**Required action**.
Exclude the pictures; give every entry again exactly as written.

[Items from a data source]
—————
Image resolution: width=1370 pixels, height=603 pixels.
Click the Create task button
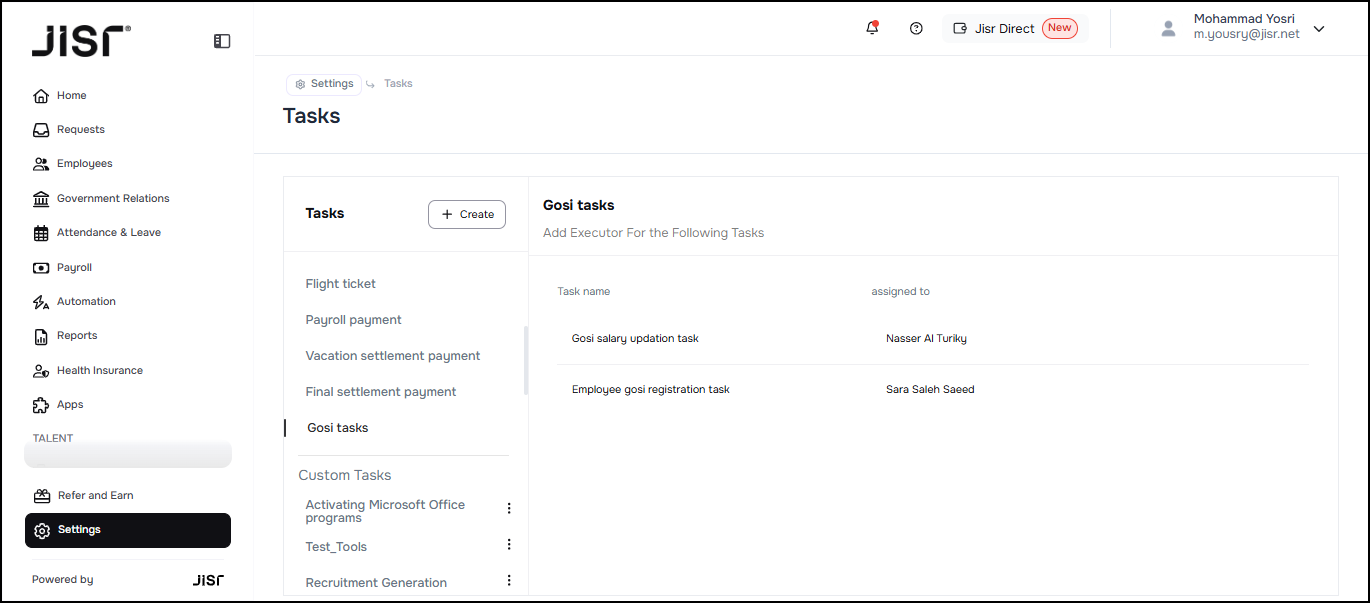click(467, 214)
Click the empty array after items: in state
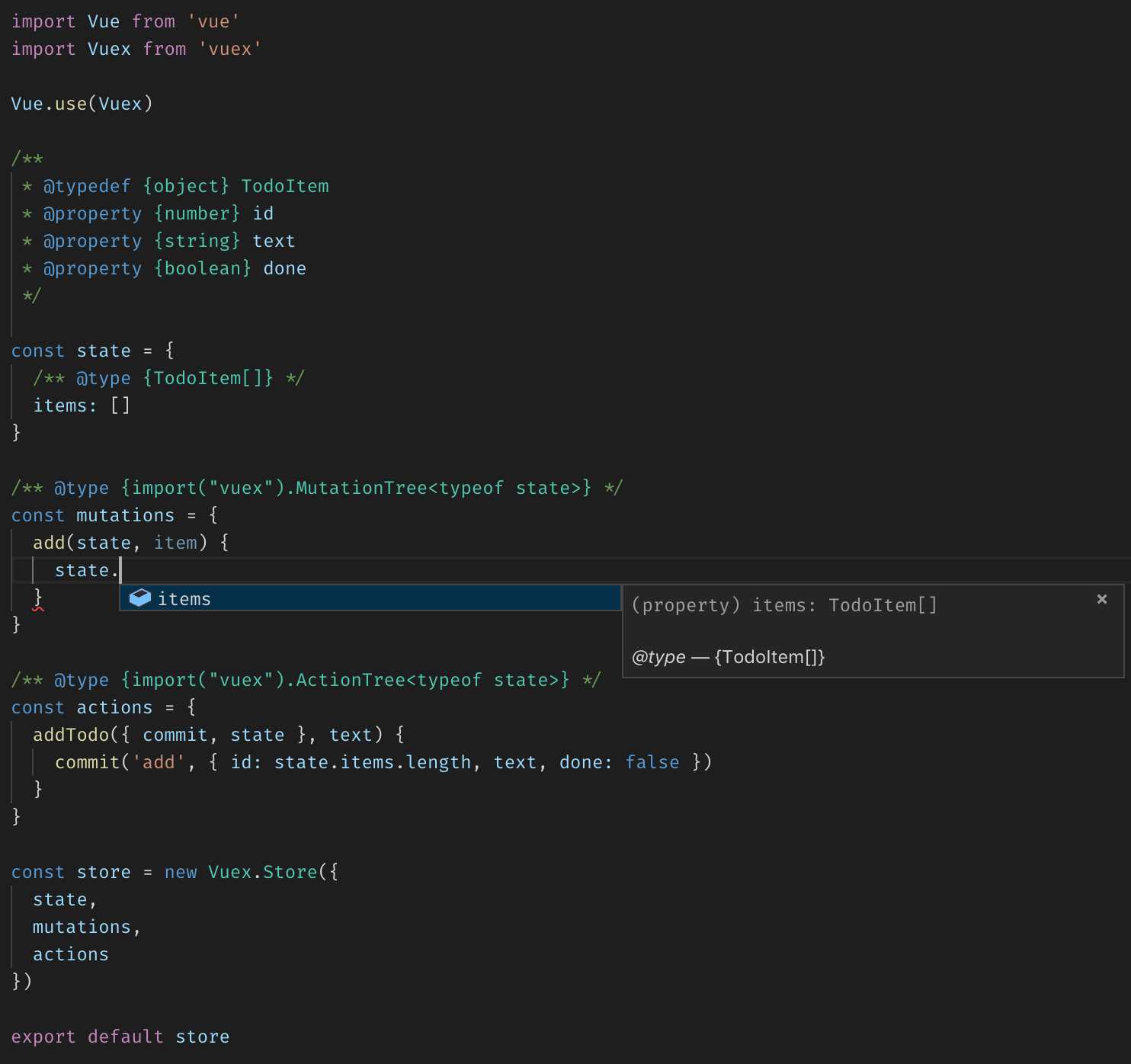The image size is (1131, 1064). click(120, 405)
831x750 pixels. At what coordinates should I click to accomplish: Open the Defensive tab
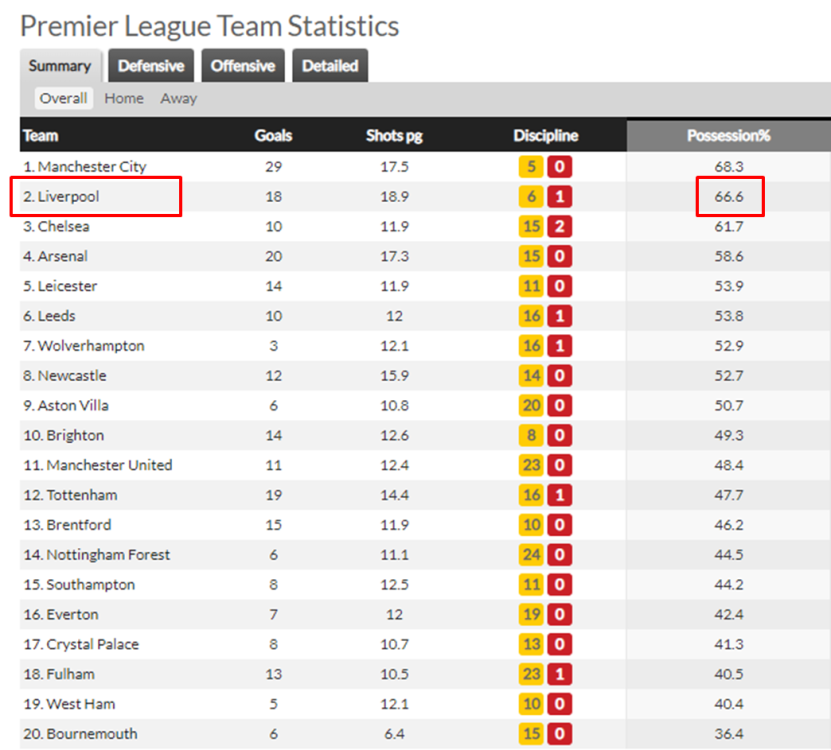pos(151,66)
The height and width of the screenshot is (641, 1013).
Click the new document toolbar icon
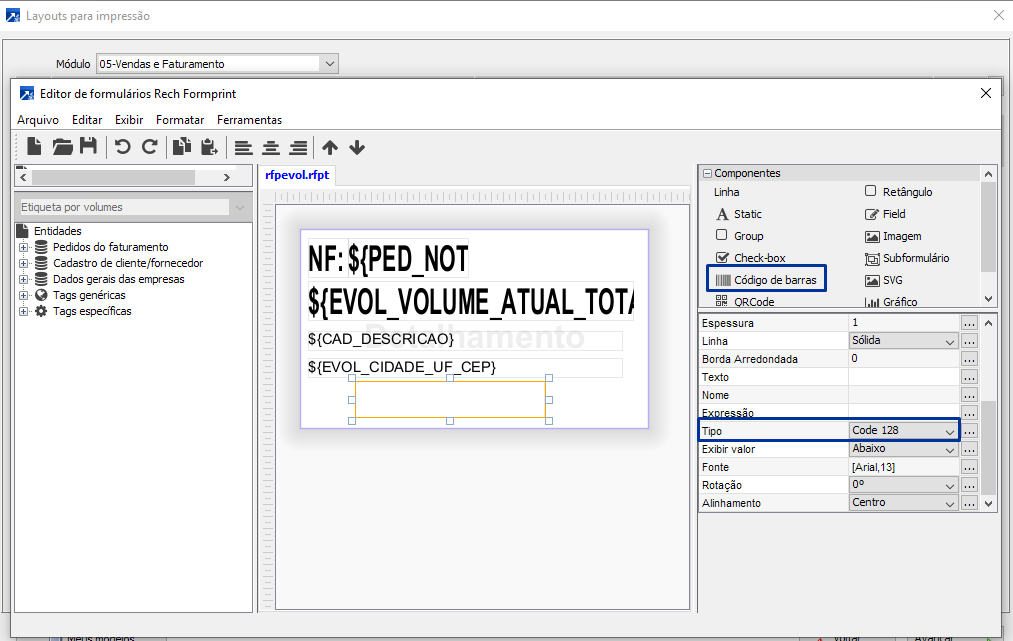coord(34,147)
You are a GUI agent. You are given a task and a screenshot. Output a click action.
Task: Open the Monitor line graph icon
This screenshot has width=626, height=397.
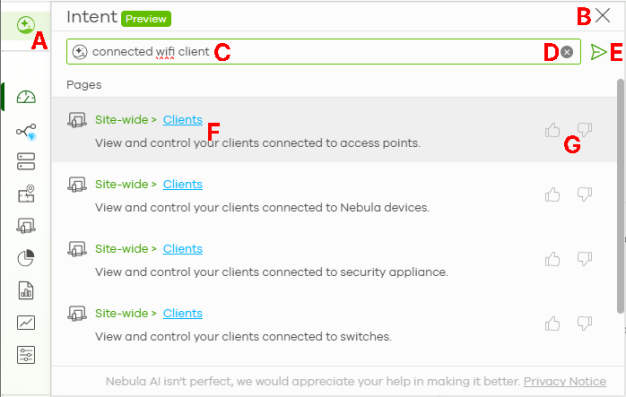click(26, 323)
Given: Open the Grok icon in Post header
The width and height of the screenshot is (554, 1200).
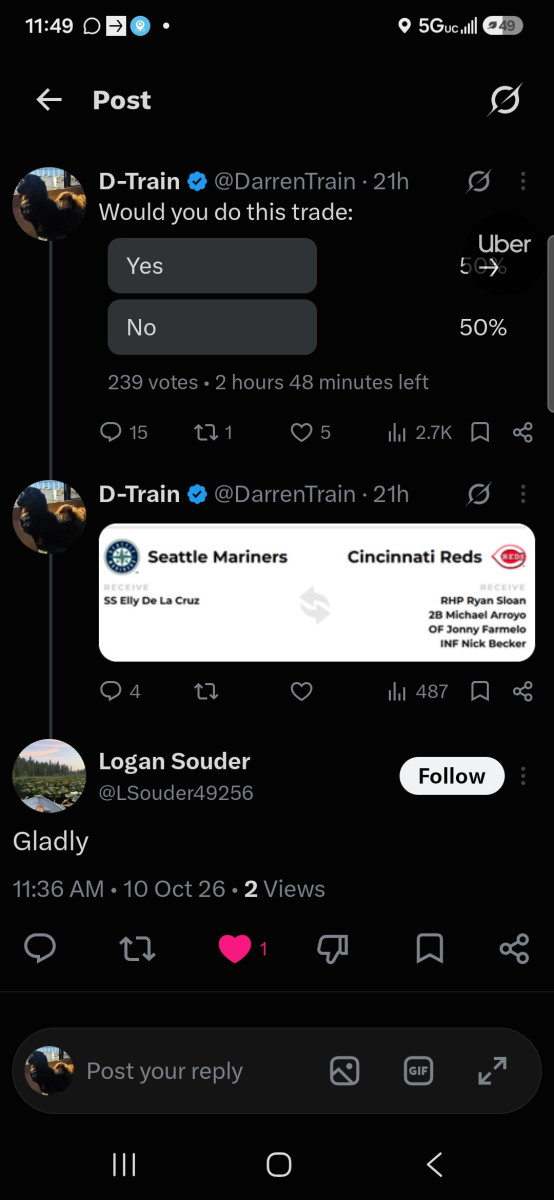Looking at the screenshot, I should (x=505, y=100).
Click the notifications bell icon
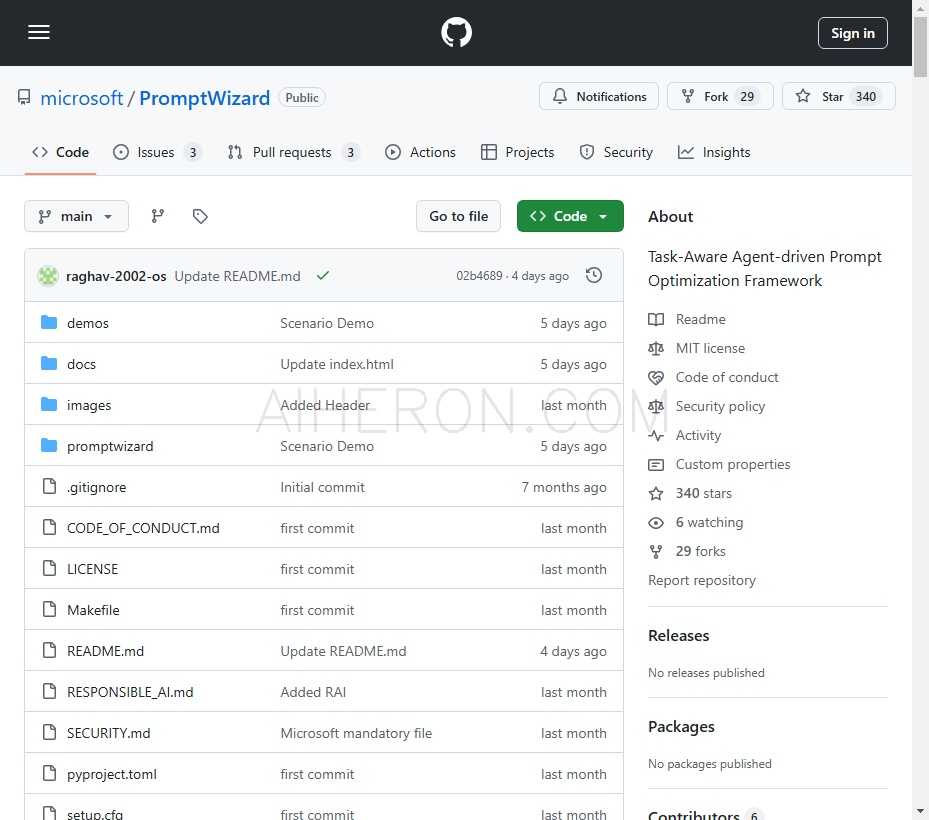The height and width of the screenshot is (820, 929). point(560,96)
—————
**Response to this task**.
Image resolution: width=1370 pixels, height=603 pixels.
Click the Create task button
click(467, 214)
Click the empty array after items: in state
The image size is (1131, 1064). click(120, 405)
831x750 pixels. At what coordinates should I click to accomplish: Open the Defensive tab
pos(151,66)
The height and width of the screenshot is (641, 1013).
Click the new document toolbar icon
coord(34,147)
You are a GUI agent. You are given a task and a screenshot. Output a click action.
Task: Open the Monitor line graph icon
This screenshot has width=626, height=397.
click(26, 323)
Given: Open the Grok icon in Post header
The width and height of the screenshot is (554, 1200).
Looking at the screenshot, I should (x=505, y=100).
Click the notifications bell icon
The height and width of the screenshot is (820, 929). point(560,96)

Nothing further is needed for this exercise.